**Requirement:**
Output the entries below as a Markdown table with the columns Row and Line. Begin at the line that contains "Previous (268, 18)" and stop after the line that contains "[Satın Alım Politikası]", numbering each row, skipping blank lines, and leaving out the pictures.

**Records supplied:**
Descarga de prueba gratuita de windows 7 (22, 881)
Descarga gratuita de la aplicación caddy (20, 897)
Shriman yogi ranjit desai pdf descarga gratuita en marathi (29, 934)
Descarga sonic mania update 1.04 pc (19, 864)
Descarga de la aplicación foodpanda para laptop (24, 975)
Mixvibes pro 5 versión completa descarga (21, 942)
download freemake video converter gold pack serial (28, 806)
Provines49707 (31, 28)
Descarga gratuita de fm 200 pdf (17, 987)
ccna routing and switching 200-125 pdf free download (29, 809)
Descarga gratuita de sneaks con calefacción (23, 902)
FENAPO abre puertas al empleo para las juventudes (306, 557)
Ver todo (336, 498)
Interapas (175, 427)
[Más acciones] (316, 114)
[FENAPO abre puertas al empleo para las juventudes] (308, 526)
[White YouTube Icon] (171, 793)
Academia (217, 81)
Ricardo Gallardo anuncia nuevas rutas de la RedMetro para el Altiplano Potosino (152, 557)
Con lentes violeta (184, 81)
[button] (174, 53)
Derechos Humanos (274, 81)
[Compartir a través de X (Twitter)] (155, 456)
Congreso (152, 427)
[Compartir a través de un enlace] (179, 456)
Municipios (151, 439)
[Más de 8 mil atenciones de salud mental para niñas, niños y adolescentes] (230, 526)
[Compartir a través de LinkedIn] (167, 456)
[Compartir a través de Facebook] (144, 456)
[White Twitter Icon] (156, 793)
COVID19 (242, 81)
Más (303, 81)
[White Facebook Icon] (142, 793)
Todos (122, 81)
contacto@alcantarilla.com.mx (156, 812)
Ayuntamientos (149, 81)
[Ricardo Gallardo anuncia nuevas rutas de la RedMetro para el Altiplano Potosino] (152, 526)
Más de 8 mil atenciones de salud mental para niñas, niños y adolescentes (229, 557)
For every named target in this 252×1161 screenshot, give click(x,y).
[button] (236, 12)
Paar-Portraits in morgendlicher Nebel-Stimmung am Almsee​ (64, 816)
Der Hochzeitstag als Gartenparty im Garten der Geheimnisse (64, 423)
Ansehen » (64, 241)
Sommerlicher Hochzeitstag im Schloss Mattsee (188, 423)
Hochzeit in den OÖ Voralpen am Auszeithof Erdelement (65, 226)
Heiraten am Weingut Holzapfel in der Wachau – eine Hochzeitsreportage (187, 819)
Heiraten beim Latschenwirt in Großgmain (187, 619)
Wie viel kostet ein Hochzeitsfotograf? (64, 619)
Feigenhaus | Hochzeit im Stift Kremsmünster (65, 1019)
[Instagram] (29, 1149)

...

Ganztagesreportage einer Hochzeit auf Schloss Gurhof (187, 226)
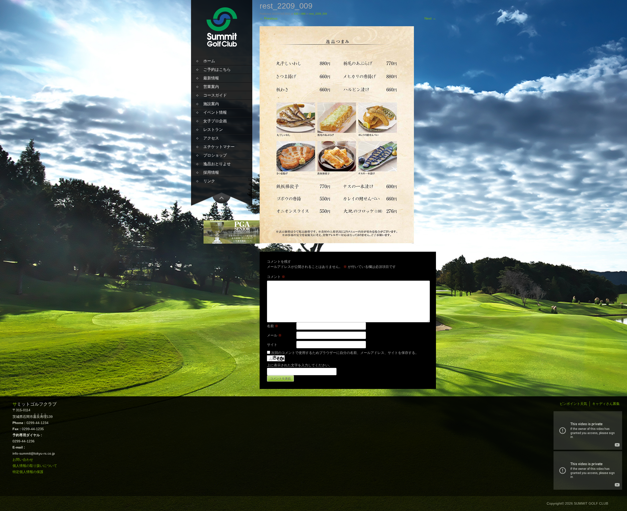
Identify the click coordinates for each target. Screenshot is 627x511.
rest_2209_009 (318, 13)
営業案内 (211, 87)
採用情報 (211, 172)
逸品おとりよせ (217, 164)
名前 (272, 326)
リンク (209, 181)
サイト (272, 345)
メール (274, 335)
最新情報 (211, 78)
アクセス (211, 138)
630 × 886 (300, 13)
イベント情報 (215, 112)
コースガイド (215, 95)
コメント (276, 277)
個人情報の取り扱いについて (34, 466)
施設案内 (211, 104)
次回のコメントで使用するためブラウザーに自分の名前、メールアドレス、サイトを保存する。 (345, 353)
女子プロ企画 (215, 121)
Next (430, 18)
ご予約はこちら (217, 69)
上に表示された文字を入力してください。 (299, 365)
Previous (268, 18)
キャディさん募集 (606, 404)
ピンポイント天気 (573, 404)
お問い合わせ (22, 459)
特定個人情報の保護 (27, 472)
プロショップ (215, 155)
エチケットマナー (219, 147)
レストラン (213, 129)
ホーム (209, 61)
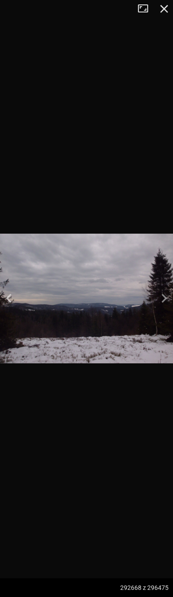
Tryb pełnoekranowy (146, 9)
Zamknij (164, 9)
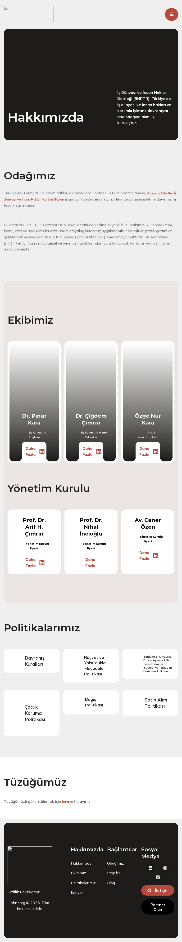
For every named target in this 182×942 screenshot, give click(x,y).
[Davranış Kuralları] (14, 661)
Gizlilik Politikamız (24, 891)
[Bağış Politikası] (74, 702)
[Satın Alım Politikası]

**Solution to this problem:**
| Row | Line |
|---|---|
| 1 | Previous (268, 18) |
| 2 | キャディさん募集 (606, 404) |
| 3 | ピンポイント天気 (573, 404) |
| 4 | お問い合わせ (22, 459) |
| 5 | 特定個人情報の保護 (27, 472) |
| 6 | プロショップ (215, 155) |
| 7 | エチケットマナー (219, 147) |
| 8 | レストラン (213, 129) |
| 9 | ホーム (209, 61) |
| 10 | Tryb pełnoekranowy (146, 9) |
| 11 | Zamknij (164, 9) |
| 12 | For every named target in this 182×942 screenshot, give click(x,y). |
| 13 | [Davranış Kuralları] (14, 661) |
| 14 | Gizlilik Politikamız (24, 891) |
| 15 | [Bağış Politikası] (74, 702) |
| 16 | [Satın Alım Politikası] |